North American "Free"
Trade Agreement (NAFTA)
January 1, 2004 marks the
tenth anniversary of the North American Free Trade Agreement’s
implementation. NAFTA promoters - including many of the world’s
largest corporations - promised it would create hundreds of
thousands of new high-wage U.S.
jobs, raise living
standards in the U.S., Mexico and Canada, improve environmental
conditions and transform Mexico from a poor developing country
into a booming new market for U.S. exports. NAFTA opponents -
including labor, environmental, consumer and religious groups -
argued that NAFTA would launch a race-to-the-bottom in wages,
destroy hundreds of thousands of good U.S. jobs, undermine
democratic control of domestic policy-making and threaten
health, environmental and food safety standards.
Why such divergent views?
NAFTA was a radical experiment - never before had a merger of
three nations with such radically different levels of
development been attempted. Plus, until NAFTA “trade” agreements
only dealt with cutting tariffs and lifting quotas to set the
terms of trade in goods between countries.
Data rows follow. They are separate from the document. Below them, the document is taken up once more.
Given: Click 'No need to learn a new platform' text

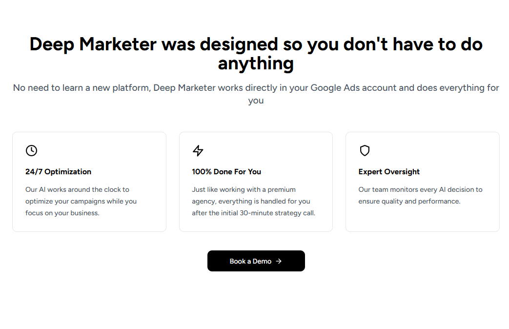Looking at the screenshot, I should (81, 88).
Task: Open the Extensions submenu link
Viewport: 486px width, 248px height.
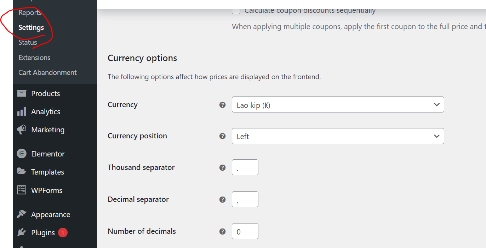Action: 34,57
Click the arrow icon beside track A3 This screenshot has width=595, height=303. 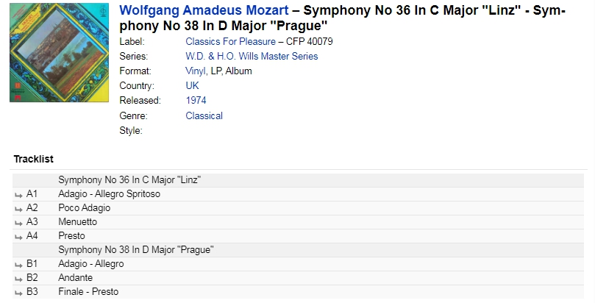[x=18, y=224]
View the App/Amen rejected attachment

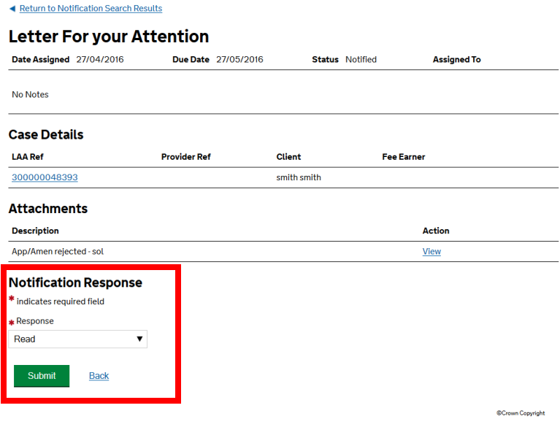pyautogui.click(x=431, y=251)
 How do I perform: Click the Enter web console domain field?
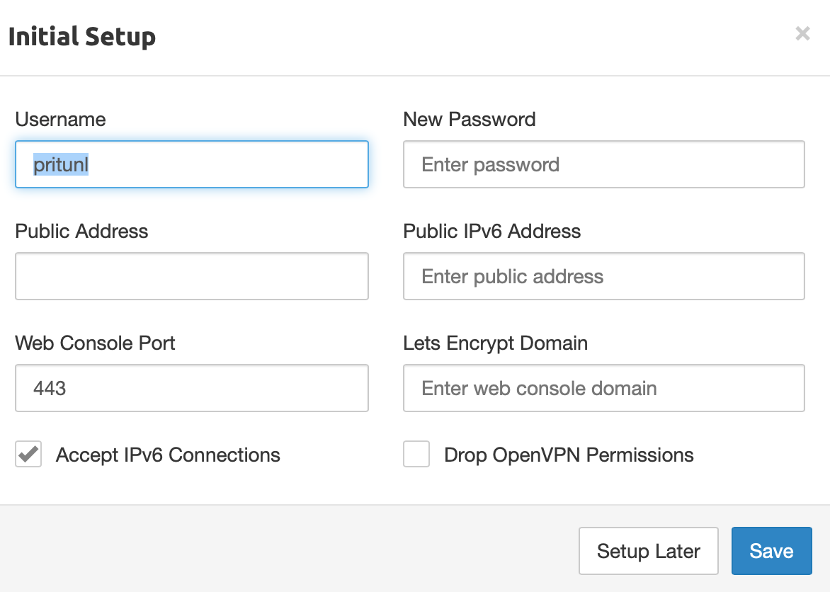coord(603,388)
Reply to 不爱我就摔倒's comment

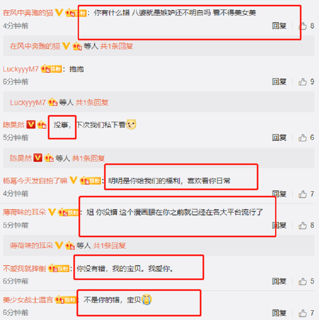click(279, 281)
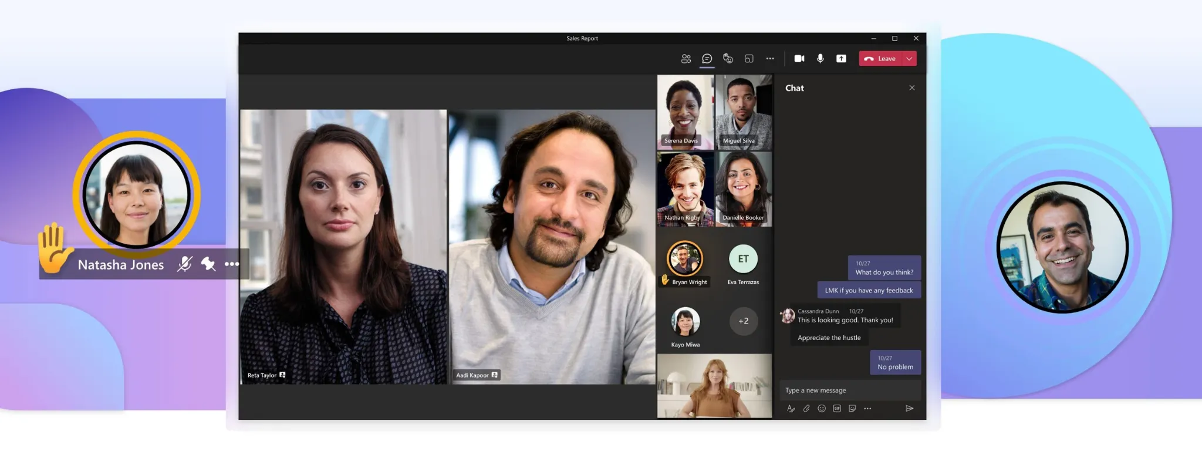
Task: Leave the meeting with the red button
Action: 880,59
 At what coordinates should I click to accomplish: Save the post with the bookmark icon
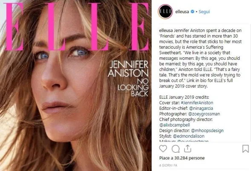(x=245, y=149)
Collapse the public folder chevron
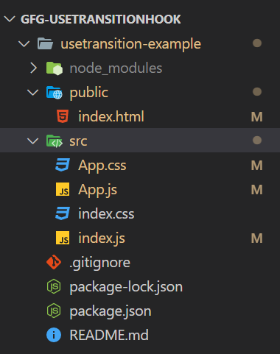 (33, 92)
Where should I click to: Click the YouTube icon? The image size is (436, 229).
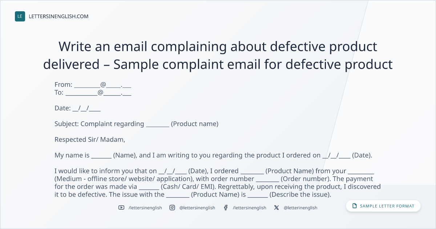121,208
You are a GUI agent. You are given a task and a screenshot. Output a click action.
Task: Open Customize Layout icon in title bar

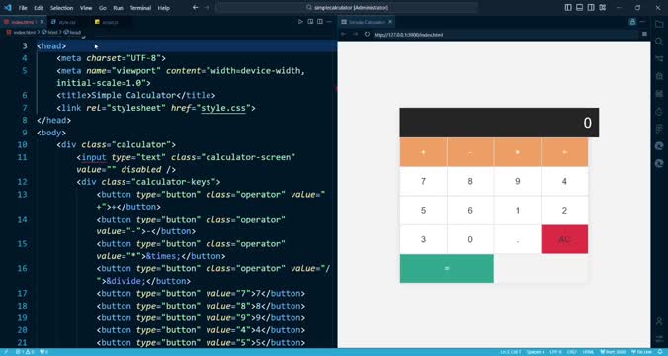click(x=603, y=8)
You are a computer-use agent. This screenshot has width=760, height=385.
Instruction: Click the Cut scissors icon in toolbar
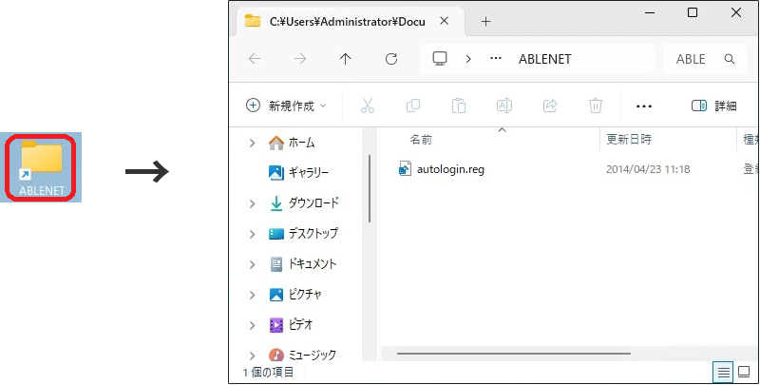click(x=368, y=106)
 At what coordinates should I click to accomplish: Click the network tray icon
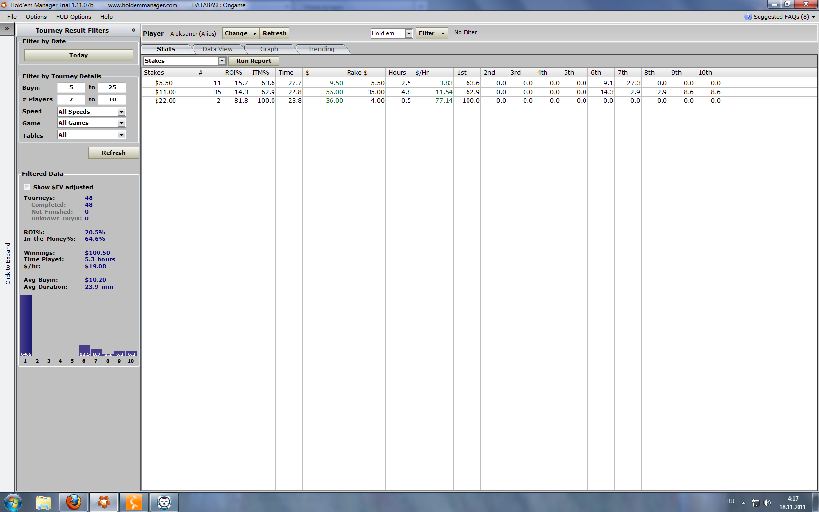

But NAFTA
contained 900 pages of one-size-fits-all rules to which each
nation was required to conform all of its domestic laws -
regardless of whether voters and their democratically-elected
representatives had previously rejected the very same policies
in Congress, state legislatures or city councils. NAFTA required
limits on the safety and inspection of meat sold in our grocery
stores; new patent rules that raised medicine prices;
constraints on your local government’s ability to zone against
sprawl or toxic industries; and elimination of preferences for
spending your tax dollars on U.S.-made products or locally-grown
food. In fact,
calling NAFTA a “trade” agreement is misleading,
NAFTA is really an investment agreement.
Its core provisions grant foreign investors a remarkable set of
new rights and privileges that promote relocation abroad of
factories and jobs and the
privatization and deregulation of essential services,
such as water, energy and health care.
Remarkably, many of NAFTA’s
most passionate boosters in Congress and among economists never
read the agreement. They made their pie-in-the-sky promises of
NAFTA benefits based on trade theory and ideological prejudice
for anything with the term “free trade” attached to it. Now, ten
years later, the time for conjecture and promises is over: the
data are in and they clearly show the damage NAFTA has wrought
for millions of people in the U.S., Mexico and Canada.
Thankfully, the failed NAFTA model - a watered down version of
which is also contained in the World
Trade Organization (WTO)
- is merely one among many options. Throughout the world, people
suffering with the consequences of this disastrous experiment
are organizing to demand the better world we know is possible.
But, we face a race against time. The same interests
who got us into NAFTA are now pushing to expand it and lock in
31 more countries in Latin American and the Caribbean through
the proposed Free
Trade Area of the Americas (FTAA) and
five Central American countries through a Central
American Free Trade Agreement (CAFTA).